Else Alfelt’s fascination with the culture of Sami ant the untrodden nature is an expression of the desire of the desire she shared with the abstract artists to get to the original and unspoiled. She described is as a “need for a more human – beyond the whole world – way of thinking”. However it is significant for Else Alfelt that we do not find representations of the culture the sought out and was inspired by on her travels. Instead she paints the mountains, the sun and the rivers as archetypal common denominators that extend beyond the individual culture. She points to the fact that no matter where on earth we are or what time we are born into, it is the same earth we walk on, the same sky we look into, and the same moon we see when we look up. She conveys a transcendental space: “When I walk in the mountains, I have a fantastic feeling of connection with all times. There is nothing time-bound, I think that it has been like this in the very beginning, and it will be like this at the very end”, says Alfelt in an interview in 1950.

 


Else Alfelt: The Rainbow Bridge, Marsliden, 1946

 

THE ETERNAL MOTION OF THE UNIVERSE

In the 1960s, Else Alfelt created series of pictures in which the spiral shape becomes dominant. The spiral is, like the circle or the moon, an extract of the idea of the infinite and the cohesive forces the world consists of: A symbol of the cosmos, or “The Flower of the Universe”, as Alfelt called the more than fifty works that are all painted with the circle and the spiral as the basic idea. As in other of Else Alfelt’s series, she explores the same motif again and again, but now more systematically in series where the color varies and delivers new expressions to the repeated motif. The works in the series are each one painted on square plates, while the surface consists of a finely meshed network of circular pencil strokes that create centrifugal spiral movements.

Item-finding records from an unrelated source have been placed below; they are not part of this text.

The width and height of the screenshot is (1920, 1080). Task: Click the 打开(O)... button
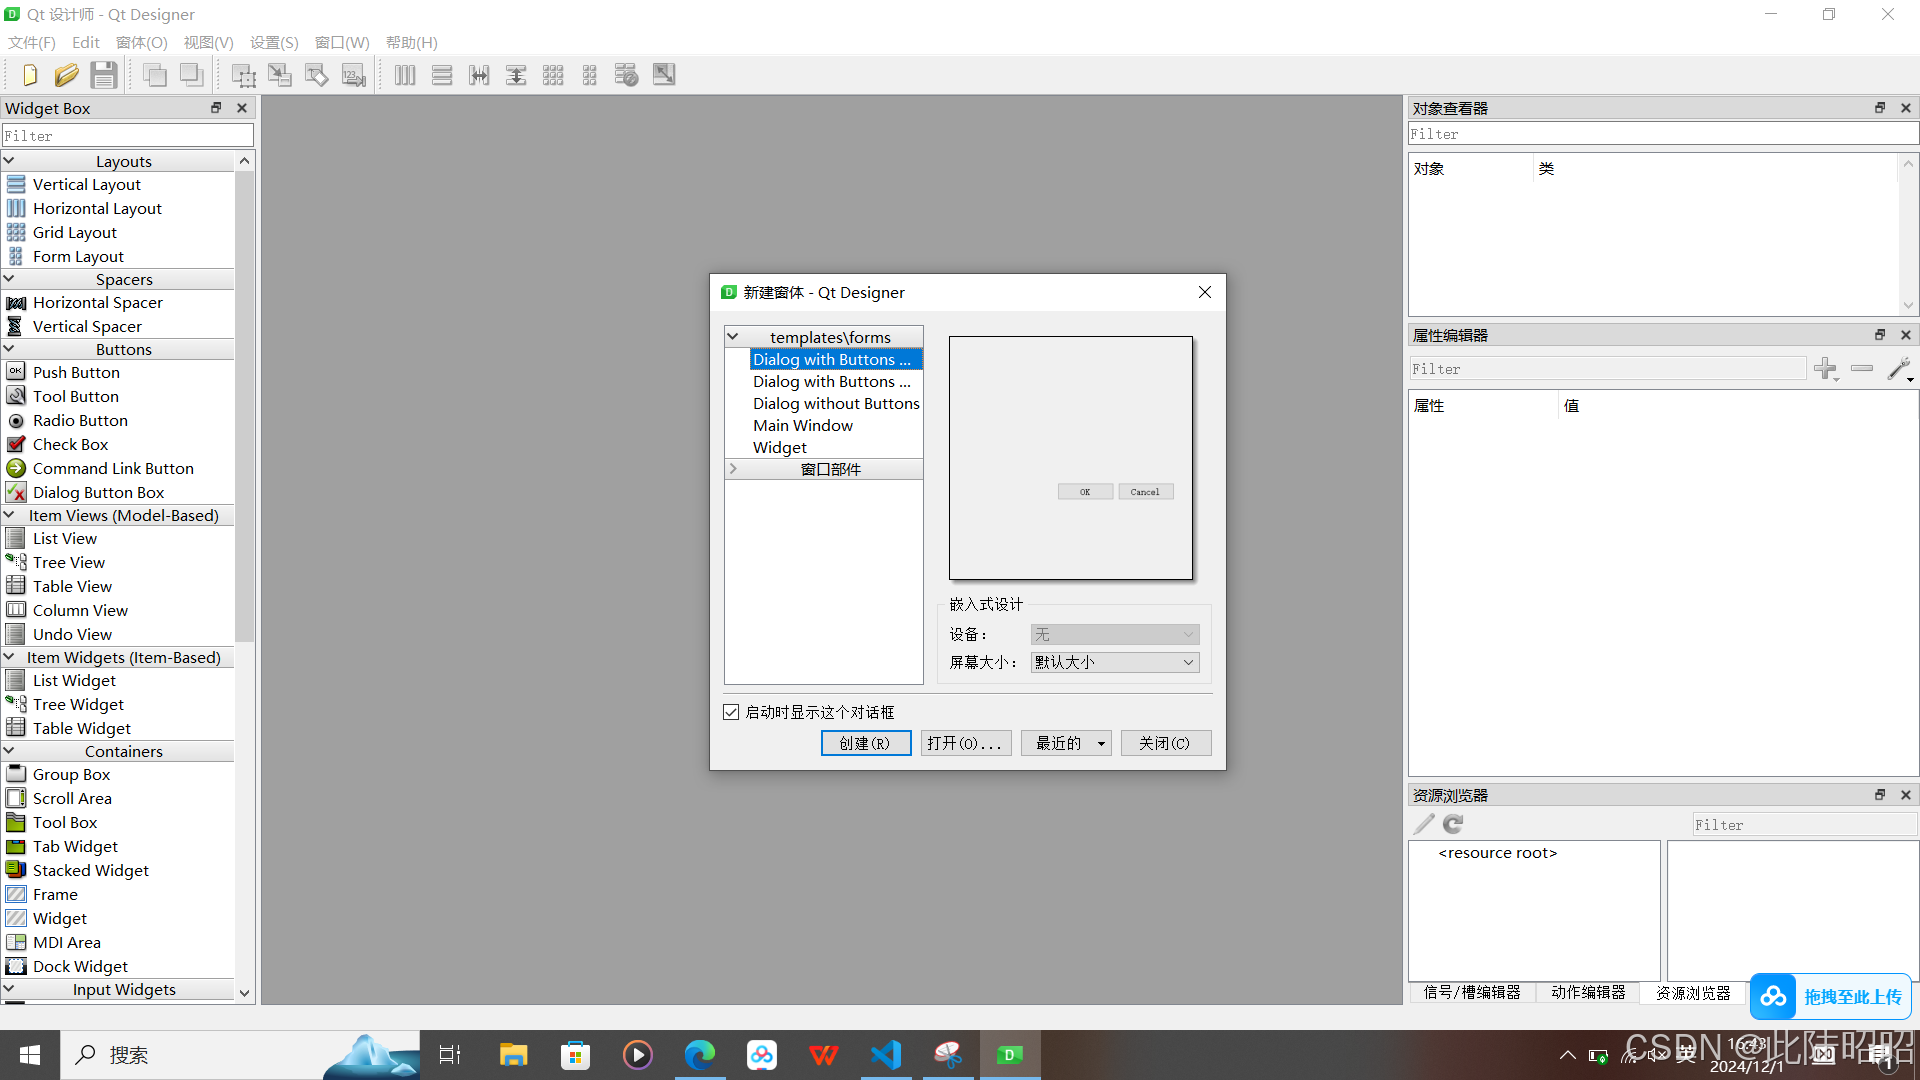click(965, 743)
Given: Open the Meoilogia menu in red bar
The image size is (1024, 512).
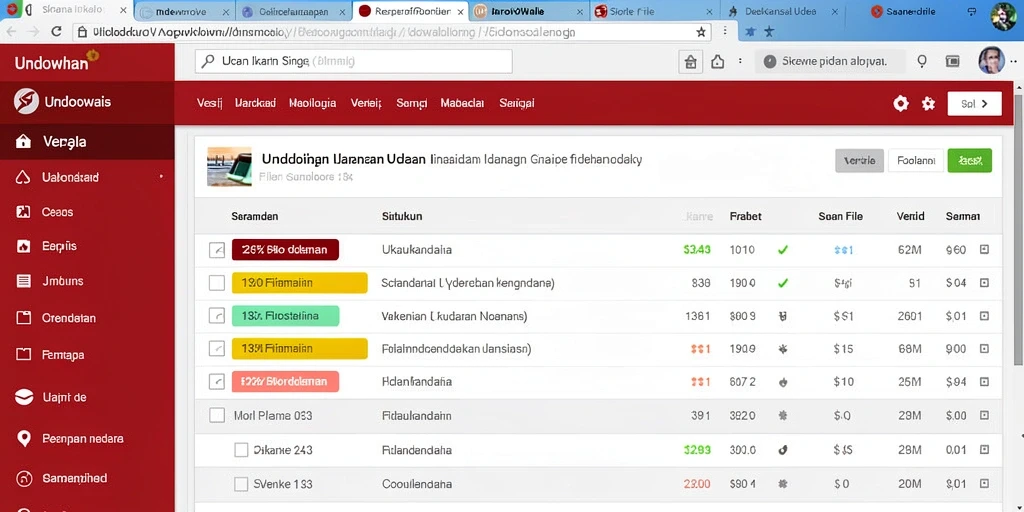Looking at the screenshot, I should [312, 103].
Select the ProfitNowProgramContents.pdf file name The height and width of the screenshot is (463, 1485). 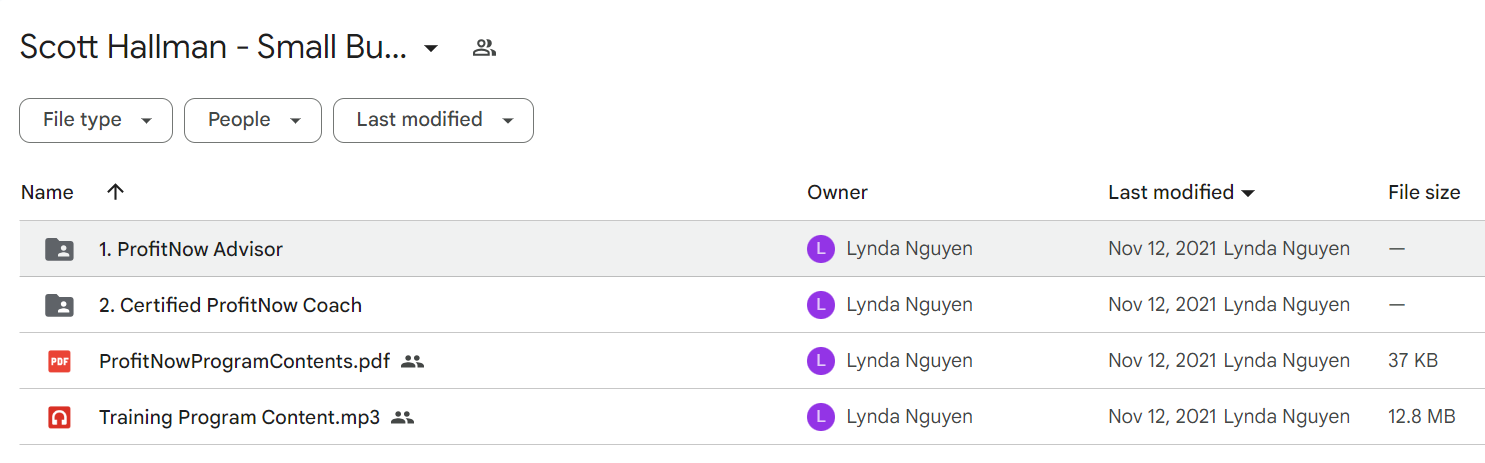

The viewer’s gaze is directed into the image and then thrown back with great force in a continuous interaction. The pictures show a universe that is in constant motion. It is a thought that was highly topical in the present, when new discoveries in 1964 emphasized the Big Bang theory as a plausible explanation for the origin of the universe. The theory describes how the universe was created by an inconceivable force, and how it continues to move and expand. It is most likely this movement that we see in Else Alfelt’s late works “Flower of the Universe”. However, the works have equally large references to both Chinese Taoism and Zen Buddhism, which Alfelt met face to face for the first time while traveling to Japan in 1967.  The interest in current research into the universe merges in the works alongside with the Eastern philosophy. They are various attempts to explain the inexplicable and thereby create order.

The repeated processing of the celestial bodies, nature and universe in these late works seems to merge into a higher unity. But while the expression may be new, Else Alfelt maintains that it is always the same thing she describes: the universe and the human being as an unmistakable small piece in the vast universe.